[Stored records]
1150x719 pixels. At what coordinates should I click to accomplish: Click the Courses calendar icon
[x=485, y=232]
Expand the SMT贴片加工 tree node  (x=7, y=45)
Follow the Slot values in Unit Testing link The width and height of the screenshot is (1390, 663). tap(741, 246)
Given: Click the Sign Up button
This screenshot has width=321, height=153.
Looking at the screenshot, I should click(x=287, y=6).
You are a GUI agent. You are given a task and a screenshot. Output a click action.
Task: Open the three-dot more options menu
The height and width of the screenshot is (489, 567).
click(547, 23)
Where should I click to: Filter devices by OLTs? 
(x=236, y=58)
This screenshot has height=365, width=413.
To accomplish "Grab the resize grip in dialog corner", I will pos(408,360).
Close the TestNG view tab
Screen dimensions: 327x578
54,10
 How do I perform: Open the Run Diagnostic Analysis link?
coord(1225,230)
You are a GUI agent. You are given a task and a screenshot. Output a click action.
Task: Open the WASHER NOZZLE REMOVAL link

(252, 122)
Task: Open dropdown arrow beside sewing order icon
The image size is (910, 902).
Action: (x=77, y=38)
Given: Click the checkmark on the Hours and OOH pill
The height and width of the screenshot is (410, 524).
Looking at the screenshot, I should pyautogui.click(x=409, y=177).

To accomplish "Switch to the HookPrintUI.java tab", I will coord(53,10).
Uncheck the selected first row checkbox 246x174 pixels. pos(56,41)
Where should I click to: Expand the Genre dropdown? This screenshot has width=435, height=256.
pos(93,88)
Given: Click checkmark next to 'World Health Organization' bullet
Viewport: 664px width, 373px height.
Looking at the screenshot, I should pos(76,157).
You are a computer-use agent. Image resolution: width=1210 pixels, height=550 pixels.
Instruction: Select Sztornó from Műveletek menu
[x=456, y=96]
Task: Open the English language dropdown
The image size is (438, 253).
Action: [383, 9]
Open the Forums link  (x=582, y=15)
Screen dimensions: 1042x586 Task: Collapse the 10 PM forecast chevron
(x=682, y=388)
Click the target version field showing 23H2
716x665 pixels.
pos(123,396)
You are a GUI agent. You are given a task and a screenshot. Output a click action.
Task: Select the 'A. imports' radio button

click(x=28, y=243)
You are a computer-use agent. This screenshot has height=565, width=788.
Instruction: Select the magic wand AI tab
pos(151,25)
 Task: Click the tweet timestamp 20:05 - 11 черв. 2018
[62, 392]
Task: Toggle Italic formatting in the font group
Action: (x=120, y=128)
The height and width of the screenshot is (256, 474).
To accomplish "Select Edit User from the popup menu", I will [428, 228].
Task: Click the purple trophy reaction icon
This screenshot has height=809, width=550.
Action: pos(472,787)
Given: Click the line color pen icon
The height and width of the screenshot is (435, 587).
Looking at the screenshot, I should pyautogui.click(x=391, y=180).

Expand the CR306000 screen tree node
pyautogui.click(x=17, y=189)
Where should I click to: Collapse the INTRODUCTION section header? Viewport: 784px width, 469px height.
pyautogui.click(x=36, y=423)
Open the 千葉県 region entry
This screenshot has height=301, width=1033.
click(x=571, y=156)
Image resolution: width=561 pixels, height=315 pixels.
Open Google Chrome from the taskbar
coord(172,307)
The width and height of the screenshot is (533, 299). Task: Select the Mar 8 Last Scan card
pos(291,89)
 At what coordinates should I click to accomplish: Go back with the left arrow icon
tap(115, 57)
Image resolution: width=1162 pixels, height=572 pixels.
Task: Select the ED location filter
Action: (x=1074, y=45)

◆ Task objective
As the answer, set down only the lines from the data above between the one holding "Where should I click to: Expand" and the one holding "Open the Forums", inclusive, exactly as they read.

◆ Solution to this task
Where should I click to: Expand the Genre dropdown? This screenshot has width=435, height=256.
pos(93,88)
Given: Click checkmark next to 'World Health Organization' bullet
Viewport: 664px width, 373px height.
Looking at the screenshot, I should pos(76,157).
You are a computer-use agent. Image resolution: width=1210 pixels, height=550 pixels.
Instruction: Select Sztornó from Műveletek menu
[x=456, y=96]
Task: Open the English language dropdown
The image size is (438, 253).
Action: [383, 9]
Open the Forums link  (x=582, y=15)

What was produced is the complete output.